■ **Sumber**:
──────────────────────────────
Selama ini di Indonesia, sistem belajar-mengajar selalu diterapkan dengan bertatap muka secara langsung antara guru dengan siswa di kelas. SFH dianggap sebagai hal baru yang menyebabkan terjadinya culture shock, karena selama ini siswa tidak terbiasa belajar dengan menatap layar hanphone dan laptop selama berjam-jam tanpa interaksi langsung dengan sang guru. 

Sistem ini juga  dirasa memberatkan para siswa karena alih-alih menjelaskan materi pelajaran, tenaga pendidik justru memberikan siswa tugas yang lebih banyak selama penerapan SFH. Selain itu waktu pengerjaan yang diberikan pun sangat singkat. Padahal, siswa juga memerlukan waktu untuk belajar mandiri sebelum menyelesaikan tugas-tugas yang diberikan.

Dengan adanya SFH kondisi psikologis siswa pun menjadi terganggu karena setiap hari siswa hanya terpaku dengan banyaknya tugas yang diberikan dari sekolah. Hal ini menyebabkan para siswa menjadi stress karena kelelahan dan kurang istirahat. Banyaknya tugas yang diberikan juga menjadikan siswa tidak memiliki waktu untuk mengembangkan kreatifitas dan belajar hal-hal baru di rumah.
──────────────────────────────
■ **Petunjuk**:
#1 Apakah pernyataan berikut sesuai dengan teks tentang SFH? Jawab ya atau tidak untuk masing-masing, lalu kutip kata-kata dari teks yang menentukannya. (a) Selama SFH, guru memberi siswa tugas lebih banyak. (b) Waktu yang diberikan untuk mengerjakan tugas cukup panjang. (c) Siswa di Indonesia sudah terbiasa belajar sambil menatap layar.
#2 Teruskan teks tentang SFH, mulai tepat sesudah kalimat terakhirnya.
Daftar yang menyusul tidak ada hubungannya dengan teks tentang SFH.

■ **Bahan Tersedia**:
──────────────────────────────
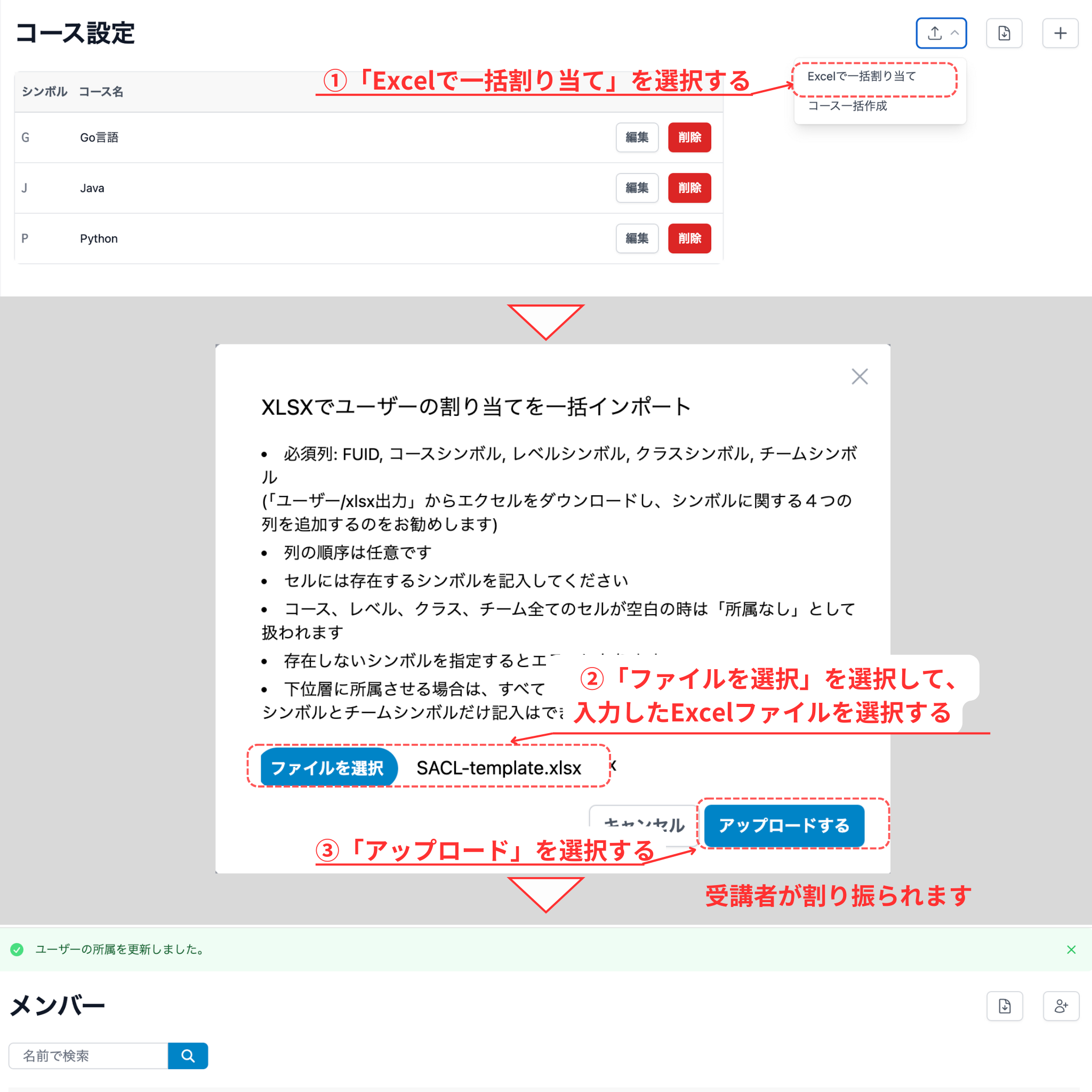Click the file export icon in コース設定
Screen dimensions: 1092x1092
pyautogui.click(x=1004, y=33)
──────────────────────────────
■ **Jawaban Berurutan**:
#1
(a) Ya. "tenaga pendidik justru memberikan siswa tugas yang lebih banyak selama penerapan SFH"
(b) Tidak. "waktu pengerjaan yang diberikan pun sangat singkat"
(c) Tidak. "selama ini siswa tidak terbiasa belajar dengan menatap layar hanphone dan laptop"

#2
Kondisi tersebut jika terus dibiarkan tentunya akan berdampak negatif pada pertumbuhan dan perkembangan siswa. Sehingga perlu adanya peran sinergis antara orang tua dan guru dalam menciptakan kondisi belajar yang baik dan sehat. Guru dapat memberikan pembelajaran dengan inovasi-inovasi yang kreatif serta mudah dipahami. Sehingga belajar menjadi kegiatan yang menyenangkan bagi siswa.

Materi yang diberikan oleh guru pun tidak perlu ditekankan pada kuantitas yang besar, namun lebih difokuskan pada kualitasnya. Materi yang sedikit dengan kualitas yang baik tentunya akan cepat terserap oleh siswa. Guru juga perlu membangun aspek community, connection dan relationship dengan siswa. Tujuan dari ketiga aspek tersebut adalah untuk membangun emosi antara siswa dengan guru melalui obrolan ringan seperti bertukar kabar dan berkomunikasi dua arah.

Peran orang tua dirumah juga penting dalam memberikan motivasi dan suasana belajar yang positif dan kondusif bagi siswa. Para orang tua perlu mendampingi dan membantu membimbing siswa agar menyelesaikan tugasnya dengan baik. Selain itu, selama di rumah orang tua juga dapat mengajarkan serta menumbuhkan rasa tanggung jawab kepada siswa dengan memberikan pekerjaan ringan seperti bersih-bersih, menyuci piring dan lainnya.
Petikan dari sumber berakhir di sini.